2024年に高速道路で発生した事故のうち、最も多い原因は車両への追突事故(4,449件)で、全体の70%以上を占めています。追突事故の中で最も多いのが事故や故障、渋滞などで停止している車への追突(2,115件)、ついで走行車への追突(1,296件)となっています。(出典:警察庁交通局「令和6年中の交通事故の発生状況」)特に高速道路ではスピードを出して運転するため、追突事故が重大事故に繋がりやすくなります。
また、2024年9月~11月におこなわれた国土交通省の調査の結果(「令和6年度路上故障の実態調査結果」)によると、高速道路で発生した車両故障のうち、タイヤの故障発生割合が61.8%と高い割合を占め、次いで潤滑油で4.0%です。一方で、一般道路では同じくタイヤの割合が1番高いですが、全体に占める割合は35.1%と高速道路ほど高くありません。また、タイヤに次ぐ故障部位はバッテリーで28.5%です。高速道路で2位の潤滑油は0.8%で7位となっています。
一般道路と比べても、高速道路でのタイヤによる車両故障トラブル(パンクや空気圧不足)が多い傾向であることが分かります。高速道路走行前には、タイヤの摩耗量や外観の傷の確認、空気圧の確認等の日常点検を確実に実施することで、故障防止および、渋滞の発生や追突事故の防止に繋がります。
【ポイント2】 歩行者に注意!
高速道路や自動車専用道路では人は通らないと思いがちですが、人が車にひかれてしまうという事故も少なくありません。警察庁交通局の発表によると、令和6年には高速道路上での人対車両の事故は94件発生しています。

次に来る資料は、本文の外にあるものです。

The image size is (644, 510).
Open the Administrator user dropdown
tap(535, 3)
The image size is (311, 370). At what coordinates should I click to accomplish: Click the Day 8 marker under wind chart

人対車両の事故では、事故や故障の際に高速道路上に出てしまい、後続車にひかれてしまうというケースがあり、運転者側も路肩等に停止している車を見かけたら速度を落とすなど、注意して運転する必要があります。
また、もしやむを得ず停車した場合は路肩に移動し、一般の道路の感覚で路上で行動しないように注意しなければなりません。発煙筒や三角表示板などの停止表示器材を設置し後続車両へ注意を促しましょう。また、むやみに路肩を歩かず、ガードレールの外側など安全な場所に避難するようにしましょう。
【ポイント3】 シートベルトは必ず着用!
後部座席でシートベルト非着用時の致死率(死傷者数に占める死者数の割合)は、高速道路では着用時の約16.6倍、一般道路では着用時の約2.7倍も高くなっています(令和2年~令和6年合計、出典:警察庁)。
平成20年に後部座席のシートベルト着用が義務化になりましたが、令和6年におこなわれた警察庁とJAFの調査では、高速道路での後部座席での着用率は79.7%という結果になっています。運転席では99.6%、助手席では98.8%であることに比べて着用率が低くなっています。(シートベルト着用状況全国調査結果(令和6年))後部座席でシートベルトを着用せずに交通事故に遭った場合、車外放出の他に前席同乗者への加害などの危険性があります。シートベルトを着用することで、車外放出による死亡事故を減らすことができるでしょう。
高速道路で交通事故に遭わないためには、走行する前にタイヤ等の車両点検をおこない、車に乗る人はシートベルトを必ず着用し、普段走行している一般道路との違いをふまえて運転することが重要になります。